National Runaway Switchboard Disconnected

How it becomes hit or miss when a miss calls for help

0928/2012: Two teenage girls, stranded in Fort Pierce, Florida were found by an outreach worker from the a Florida youth shelter. The girls, both 19 years old, had previously run away and wanted to go back home to New York to their families. A street outreach worker took them back to the shelter and phoned the National Runaway Switchboard. Since they were 19 years old, though, the NRS hotline worker simply gave them the number to the Greyhound Bus station. Despite the fact that the NRS could have gotten them both Greyhound bus tickets for free, A Florida shelter had to purchase the tickets on their own. The problem was that only one of the girls had any identification and the busline will not let the other board.

 

The outreach worker then phoned another organization, which, in turn, called the NRS. The NRS hotline worker's response was to simply hang up the phone. A phone call to Greyhound coporate, however, wound up getting the girl onto the bus and on her way back home.

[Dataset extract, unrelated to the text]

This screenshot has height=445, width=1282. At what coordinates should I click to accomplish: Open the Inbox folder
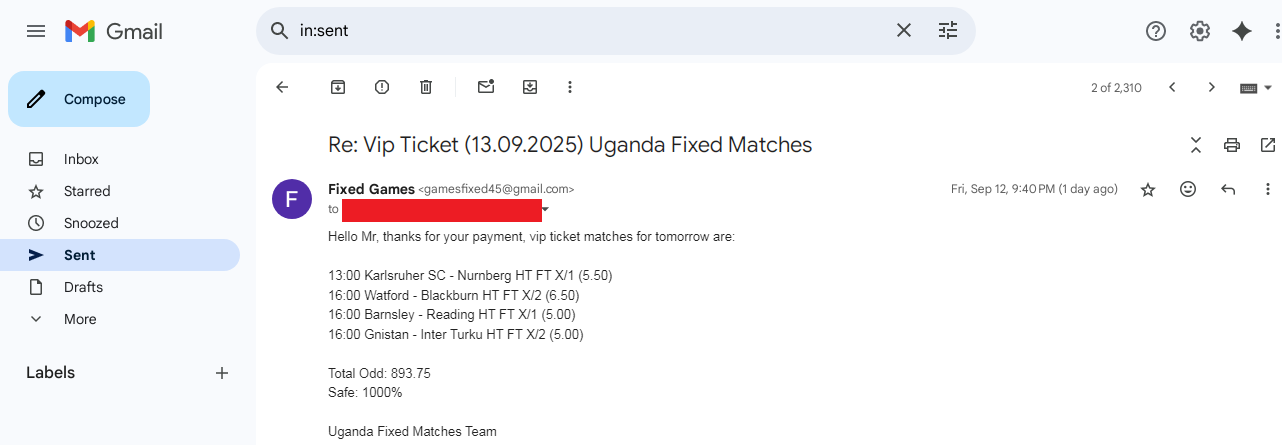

On their website the NRS talks about the trafficking you young women, but the simple fact is that they dropped the ball in this case. The National Runaway Switchboard, aka MetroHelp, is funded $2 million per year by the federal government through the Department of Health and Human Services, and have been funded by them for more than three decades. At one point Boys Town had competed for their funding
, but lost out due to the fact that HRS gave significant extra points to the NRS for having been a past recipient. But, as with the quote, "With great power comes great responsibility," it was the NRS's responsibility to see to deal with Greyhound directly. What if these girls had run away years before and had finally decided to return home? What if there were no shelter to help them? What if their only alternative was to have prostituted themselves for some pimp that the NRS portrays as a human trafficker? It was not the place of the shelter to have to purchase bus tickets that the NRS could have gotten for free. It should be more than a matter of compiling the number of phone calls received each year, but the quality of service and their success. The fact that the Switchboard may handle 100,000 calls a years is irrelvant to the fact that they may have handled them all badly.

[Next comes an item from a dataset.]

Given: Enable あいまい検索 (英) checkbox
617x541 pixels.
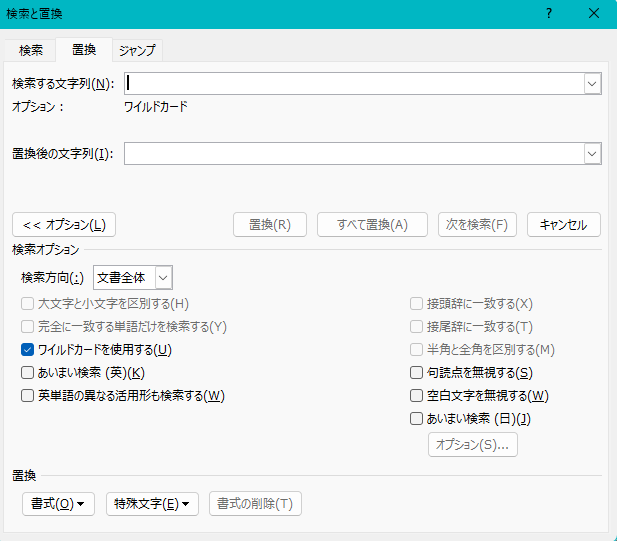Looking at the screenshot, I should pyautogui.click(x=28, y=373).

07/07/2011 re: Samantha D., 19, called from a bus terminal in Columbus, Ohio after having been abandoned there by boyfriend. Grandmother, Rosalee N., phoned here Thursday's Child at 6:41 PM stating that the National Runaway Switchboard had phoned her and told her she needed to fax over her drivers license and birth certificate. She said she called the the police and asked if she should do it and was told no; that it sounded like a scam. Thursday's Child phoned the NRS hotline, and was on hold for 15 minutes until a male worker answered. He refused to help and said his supervisor had instructed him to hang up, which he did. Phoning back and a woman answered. At first she apologized, then asked if they wanted to speak with the supervisor; but rather than pick up, the call was transferred to a recording meant to warn off crank callers. Rosalee also said the police office, Rudam, called and was also hung up on; she wound up paying for a ticket personally to get Samantha home.

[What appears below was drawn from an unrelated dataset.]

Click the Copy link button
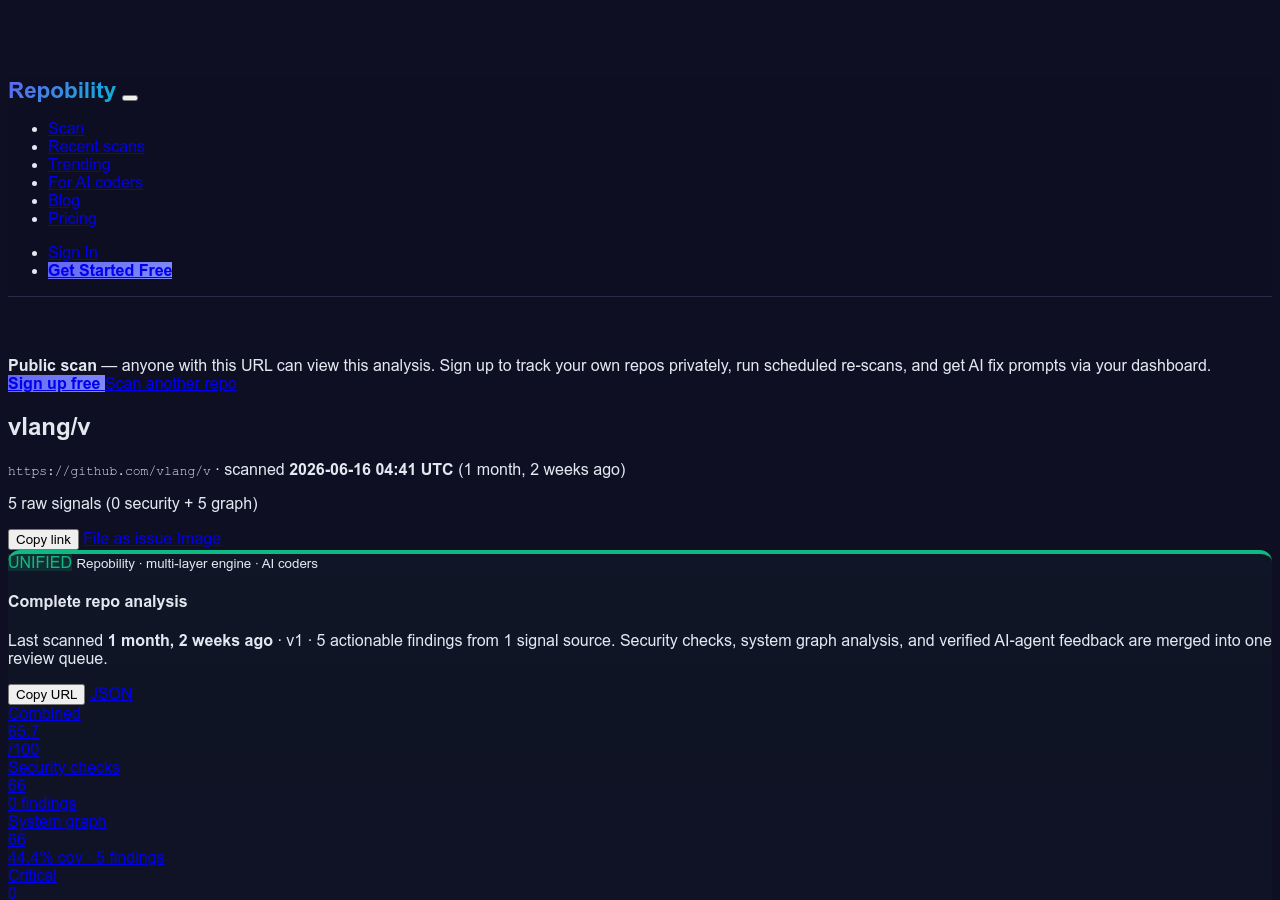This screenshot has width=1280, height=900. [43, 539]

0519/2003: Thursday's Child took a call at 1:00 AM from a from a recently turned 18 year old girl named Melissa, who was calling from the Sutter Roseville Hospital in Roseville, California. She had been given our number by the police, who said they couldn't help her. Her parents were deceased. Having lived in foster homes the last several years, she had been staying with an elderly woman, then left with a friend, who abandoned her thirty miles from her home. She had no money and only the clothes she had on. The one runaway shelter in nearby Sacramento refused to take her, because she was 18, but gave us a number to a place called After, which was closed. A call to the National Runaway Switchboard left the Thursday's Child worker on hold for more than 50 minutes without anyone ever answering. During that time, a repeated recording ranted on about all of their services and about how much they care. The NRS also promotes itself as a suicide line for teens. In between the ranting was incessant rock music, one song offering the lyrics, "Do you want to die." Finally, the Thursday's Child worker called the charge nurse at the hospital (after having Melissa on the line for well over an hour) and offered to send her money through PayPal to give to the girl for transportation home, The nurse, however, said that was her personal account and was unwilling to mix it with her job, but offered to talk to her. About fifteen minutes later, the nurse called back, and said the hospital would be giving her a voucher for a cab for her to be able to get home. No help from the NRS hotline. But beyond even the suicide music, imagine a suicidal teen phoning and being placed on hold for nearly an hour before anyone answered.

The National Runaway Switchboard is under contract with the federal government to assist youth 20 years old and younger.